AIM OF THE EXERCISE
Copy out the records so that each line matches the original.

RECORDS SUPPLIED
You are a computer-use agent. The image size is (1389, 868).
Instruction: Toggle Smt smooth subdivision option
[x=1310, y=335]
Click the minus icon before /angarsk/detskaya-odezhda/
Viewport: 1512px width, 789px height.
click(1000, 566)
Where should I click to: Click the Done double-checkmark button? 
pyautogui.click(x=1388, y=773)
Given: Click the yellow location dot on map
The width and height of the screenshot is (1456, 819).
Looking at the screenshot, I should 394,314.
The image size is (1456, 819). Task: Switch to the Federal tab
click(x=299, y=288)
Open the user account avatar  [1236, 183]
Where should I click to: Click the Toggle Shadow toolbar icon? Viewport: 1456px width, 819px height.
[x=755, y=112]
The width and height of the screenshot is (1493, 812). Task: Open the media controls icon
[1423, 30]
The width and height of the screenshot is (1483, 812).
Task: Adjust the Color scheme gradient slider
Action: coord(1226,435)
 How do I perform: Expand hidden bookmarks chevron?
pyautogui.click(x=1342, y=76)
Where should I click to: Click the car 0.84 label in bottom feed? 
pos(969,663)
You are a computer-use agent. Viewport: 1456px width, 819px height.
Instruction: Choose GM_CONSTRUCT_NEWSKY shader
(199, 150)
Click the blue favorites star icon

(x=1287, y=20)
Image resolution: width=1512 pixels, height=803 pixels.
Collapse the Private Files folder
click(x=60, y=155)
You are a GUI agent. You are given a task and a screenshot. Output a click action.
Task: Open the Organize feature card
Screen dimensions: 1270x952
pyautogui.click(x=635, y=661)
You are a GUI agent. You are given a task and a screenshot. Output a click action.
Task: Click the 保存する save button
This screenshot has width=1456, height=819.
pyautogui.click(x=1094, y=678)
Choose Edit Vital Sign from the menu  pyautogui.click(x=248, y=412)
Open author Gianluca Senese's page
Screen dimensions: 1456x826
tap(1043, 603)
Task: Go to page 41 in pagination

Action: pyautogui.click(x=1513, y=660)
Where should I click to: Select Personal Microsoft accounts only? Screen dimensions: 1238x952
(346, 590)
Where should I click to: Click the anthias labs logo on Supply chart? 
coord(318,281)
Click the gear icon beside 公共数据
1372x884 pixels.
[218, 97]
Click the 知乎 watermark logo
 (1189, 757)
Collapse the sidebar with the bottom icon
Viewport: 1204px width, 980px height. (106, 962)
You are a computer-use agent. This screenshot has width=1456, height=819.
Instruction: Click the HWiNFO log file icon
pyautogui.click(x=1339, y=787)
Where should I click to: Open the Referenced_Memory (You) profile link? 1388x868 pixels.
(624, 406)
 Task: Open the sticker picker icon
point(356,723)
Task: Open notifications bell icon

YOUR RESPONSE
You are a computer-use agent. The image size is (1389, 868).
Instruction: Toggle Smt smooth subdivision option
[x=1310, y=335]
Click the minus icon before /angarsk/detskaya-odezhda/
Viewport: 1512px width, 789px height.
click(1000, 566)
Where should I click to: Click the Done double-checkmark button? 
pyautogui.click(x=1388, y=773)
Given: Click the yellow location dot on map
The width and height of the screenshot is (1456, 819).
Looking at the screenshot, I should 394,314.
The image size is (1456, 819). Task: Switch to the Federal tab
click(x=299, y=288)
Open the user account avatar  [1236, 183]
Where should I click to: Click the Toggle Shadow toolbar icon? Viewport: 1456px width, 819px height.
[x=755, y=112]
The width and height of the screenshot is (1493, 812). Task: Open the media controls icon
[1423, 30]
The width and height of the screenshot is (1483, 812).
Task: Adjust the Color scheme gradient slider
Action: coord(1226,435)
 How do I perform: Expand hidden bookmarks chevron?
pyautogui.click(x=1342, y=76)
Where should I click to: Click the car 0.84 label in bottom feed? 
pos(969,663)
You are a computer-use agent. Viewport: 1456px width, 819px height.
Instruction: Choose GM_CONSTRUCT_NEWSKY shader
(199, 150)
Click the blue favorites star icon

(x=1287, y=20)
Image resolution: width=1512 pixels, height=803 pixels.
Collapse the Private Files folder
click(x=60, y=155)
You are a GUI agent. You are given a task and a screenshot. Output a click action.
Task: Open the Organize feature card
Screen dimensions: 1270x952
pyautogui.click(x=635, y=661)
You are a GUI agent. You are given a task and a screenshot. Output a click action.
Task: Click the 保存する save button
This screenshot has width=1456, height=819.
pyautogui.click(x=1094, y=678)
Choose Edit Vital Sign from the menu  pyautogui.click(x=248, y=412)
Open author Gianluca Senese's page
Screen dimensions: 1456x826
tap(1043, 603)
Task: Go to page 41 in pagination

Action: pyautogui.click(x=1513, y=660)
Where should I click to: Select Personal Microsoft accounts only? Screen dimensions: 1238x952
(346, 590)
Where should I click to: Click the anthias labs logo on Supply chart? 
coord(318,281)
Click the gear icon beside 公共数据
1372x884 pixels.
[218, 97]
Click the 知乎 watermark logo
 (1189, 757)
Collapse the sidebar with the bottom icon
Viewport: 1204px width, 980px height. (106, 962)
You are a computer-use agent. This screenshot has width=1456, height=819.
Instruction: Click the HWiNFO log file icon
pyautogui.click(x=1339, y=787)
Where should I click to: Open the Referenced_Memory (You) profile link? 1388x868 pixels.
(624, 406)
 Task: Open the sticker picker icon
point(356,723)
Task: Open notifications bell icon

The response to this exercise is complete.